Questions:
1. List every chemical compound named in the itaconic acid thesis description. Leave out enzymes and organisms.
2. Return the passage of the itaconic acid thesis description from "Goal of the" to "in bioreactor cultures.", copied word for word.

Excerpt provided:
------------------------------------

Itaconic acid is an organic acid with great application potential in various areas of the chemical industry. However, most applications are currently not feasible due to the high production costs. Currently, it is produced biotechnologically with the natural producer Aspergillus terreus, a filamentous fungus that derives itaconic acid from the citric acid cycle intermediate cis-aconitate. Production of itaconic acid in non-natural producers such as E. coli has already been successfully demonstrated. However, the activity of the key enzyme cis-aconitate decarboxlyase (CadA) in recombinant organisms is relatively low due to a relatively high KM value for cis-aconitate as well as a pH optimum of 6.2, which makes production more difficult in terms of product yield and productivity.
Goal of the Thesis
For the above mentioned reasons, the enzyme CadA is to be improved with regard to its activity in E. coli within the scope of this Master Thesis. Therefore, an already established enzyme assay will be used to screen protein libraries generated by random mutagenesis for variants with improved conversion. Subsequently, improved variants on the enzyme level will be tested in vivo in shaking flask cultures for improved conversion of glucose or citric acid to itaconic acid. Promising strains will then be further characterised in bioreactor cultures.

------------------------------------

(Stored data)
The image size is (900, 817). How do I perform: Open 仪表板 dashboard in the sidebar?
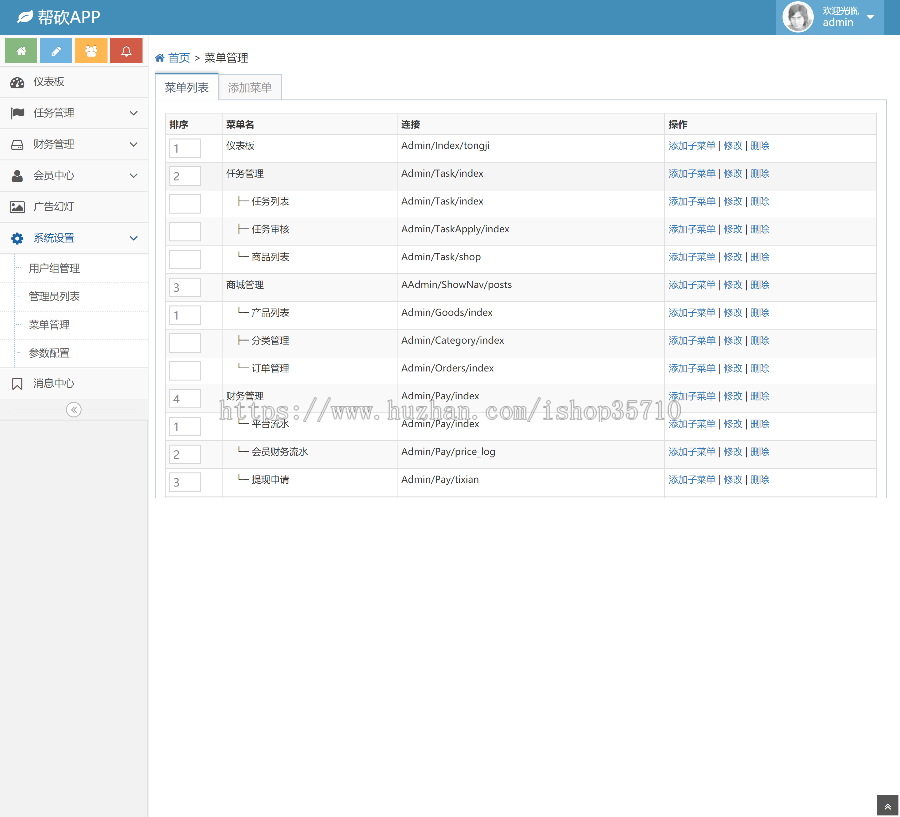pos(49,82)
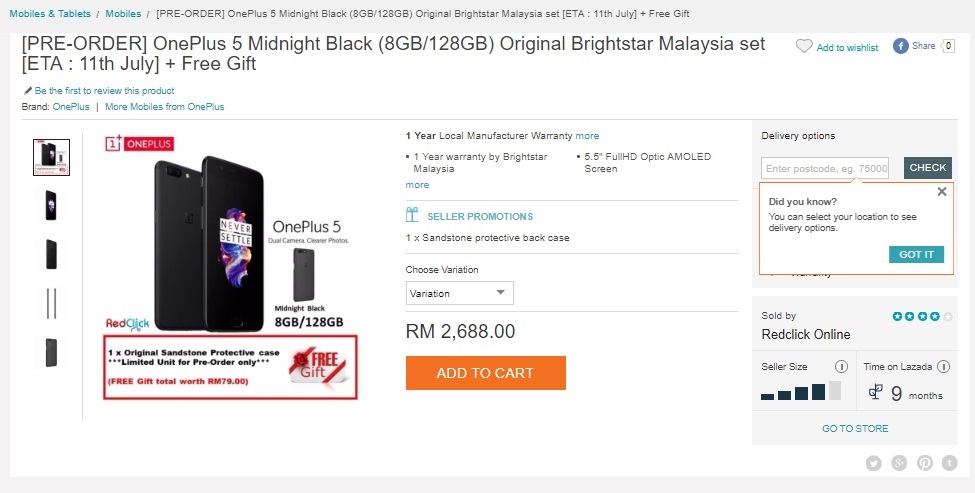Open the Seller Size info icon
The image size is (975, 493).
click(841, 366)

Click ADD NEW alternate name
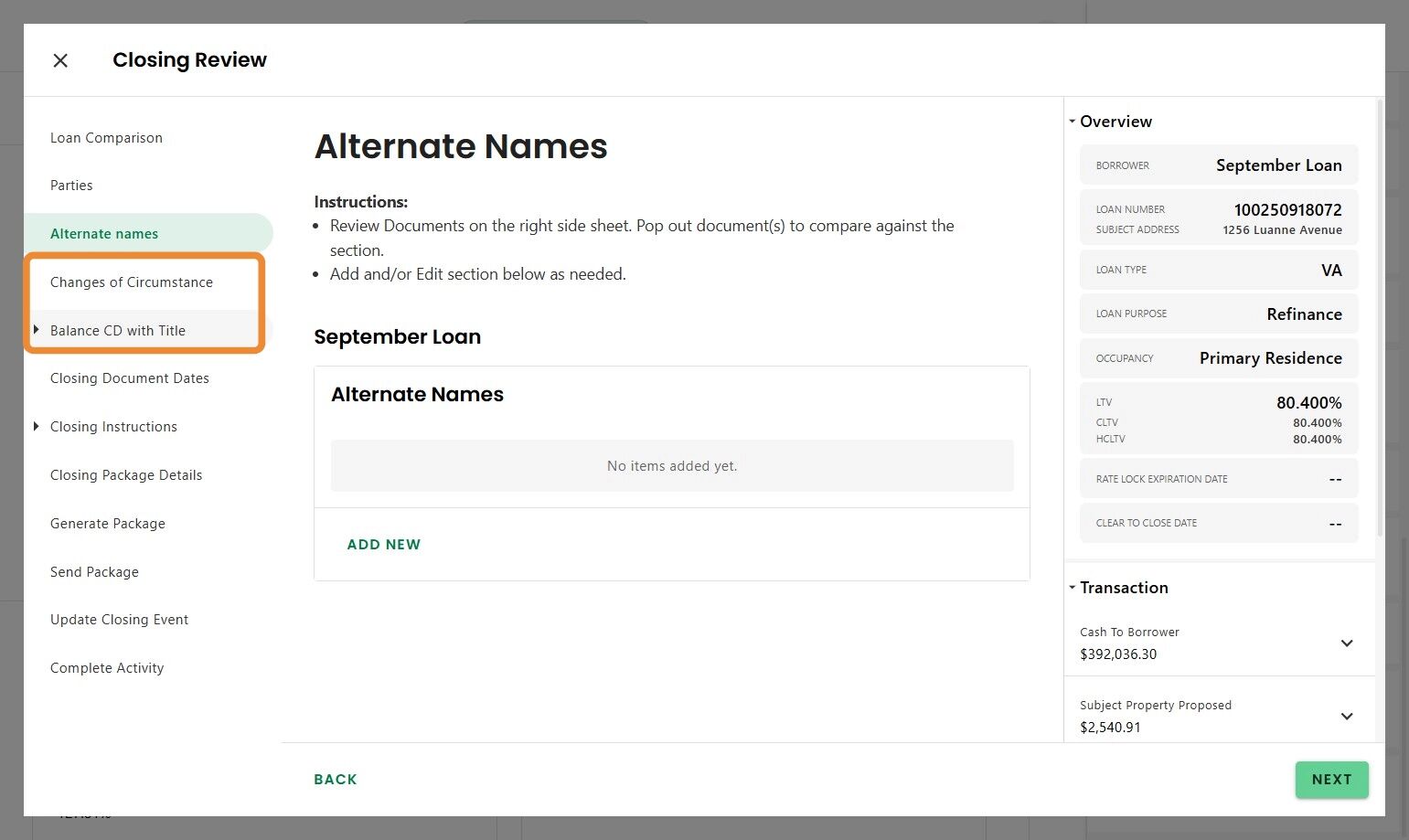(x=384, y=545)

------------------------------------

Solutions per task:
1. itaconic acid, cis-aconitate, glucose, citric acid

2.
Goal of the Thesis
For the above mentioned reasons, the enzyme CadA is to be improved with regard to its activity in E. coli within the scope of this Master Thesis. Therefore, an already established enzyme assay will be used to screen protein libraries generated by random mutagenesis for variants with improved conversion. Subsequently, improved variants on the enzyme level will be tested in vivo in shaking flask cultures for improved conversion of glucose or citric acid to itaconic acid. Promising strains will then be further characterised in bioreactor cultures.